When a read for ownership comes to the uncore, all copies in other caches
must be invalidated.  If there is only one other copy, it may be MODIFIED
and will have to be written back before being invalidated.

The uncore does these things by sending "snoops" to affected cores on the
same or other sockets and waiting for the answers.

When a read comes to the uncore, if there are more than one copy already in
cores, then adding another one does not require a snoop.  If there is only
one other copy, a snoop is required to find out what state it is in and to
force a transition to SHARED state.

A lock cmpxchg prevents any other core from modifying the line between the
read phase of cmpxchg and the (potential) write phase.  The way this is
done is to "read for ownership" the line, which will make it EXCLUSIVE.
Then the core defers responding to a snoop from the uncore until the write
phase is complete.  This prevents any other core from acquiring the
necessary exclusive access to the cacheline until the instruction is
complete.

With this background, we can explain how lock cmpxchg works and understand
the benefit of test and cmpxchg vs cmpxchg for implementation of locks.

============================Performance Impact============================
Now think about the case that a lock is in alternate use by two cores.  At
the conclusion of an unlock, the lock's cacheline is in MODIFIED state in
core A which did the unlock.

If core B tries for a lock while core A is holding it, then core B will
take away the cache line from core A and only then find out the lock is
held.  Core B will then spin, testing the lock over and over again and
making no progress until core A finally releases it.  The release will be
expensive because core A will have to do an RFO to get the line back, and
then hold off core B's snoops until it can release the lock.  Then core B
will grab it back and successfully acquire.

In the two-contending cores case, lock-cmpxchg is not too bad.  The real
problem happens with three or more contenders.  In this case, every time
one of the contenders attempts to lock the lock with a lock cmpxchg, a
flurry of RFO transactions happens.

Generally, test and test and set is better.  To acquire the lock, you first
"test" with an ordinary MOV and only when the lock appears free do you try
the lock cmpxchg.  The MOV puts the line into SHARED state, and everyone
waiting can poll locally in their own caches without causing any uncore
traffic.

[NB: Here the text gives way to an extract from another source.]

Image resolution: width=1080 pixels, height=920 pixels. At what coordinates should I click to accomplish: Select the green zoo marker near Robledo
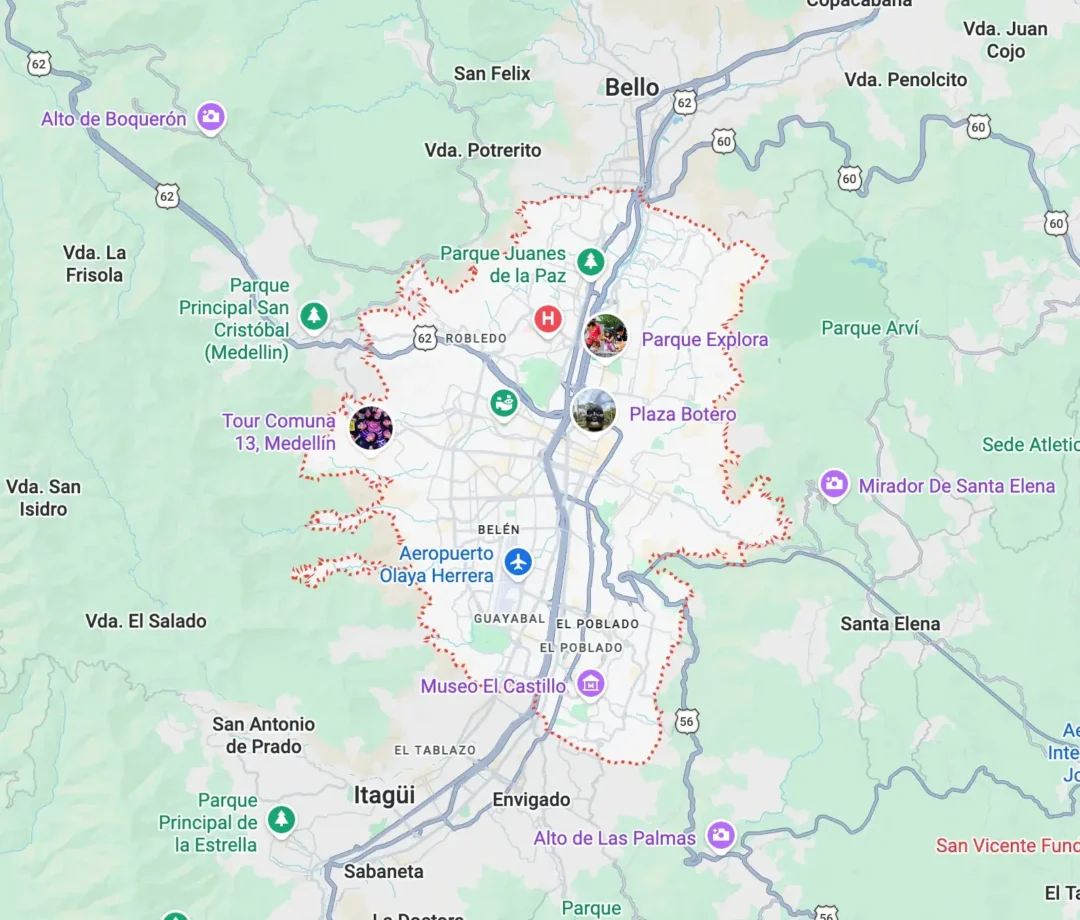(x=503, y=403)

When core A finally unlocks, the uncore will have to invalidate
everyone, then grant ownership to A for the unlock.  Then all the other
cores will pile on again and one of them will win.

Now, let's go back to see the impact of test and cmpxchg on adaptive mutex:
For the case with no/little lock contention, the lock performance is nearly
no any difference between two approaches, because lock is usually acquired
via immediate gets in the fast path.

For the case with slight lock contention, lock usually is acquired via
either immediate gets or spinning gets, test and cmpxchg performs better
than the cmpxchg way even if the first one has one more test operation.
This is probably because, in regard of lock acquisition (decode as "lock
cmpxchg") and lock release (decode as "lock dec"), the snoop of uncore
originated from RFOs of requesting core can be responded immediately due to
fewer in-flight snoops.

For the case of severe lock contention (E.g. the contending thread number
is large), the lock performance improvement may not be obvious even if
significant RFOs number is reduced. Because the behavior of adaptive mutex
is changed, and some of lock acquisition is shifted from spinning gets to
waking up. In such case, the lock performance is dominated by the overhead
of futex syscall and context switch. Even so, test and cmpxchg also has its
value because unnecessary uncore traffic is reduced in the whole system.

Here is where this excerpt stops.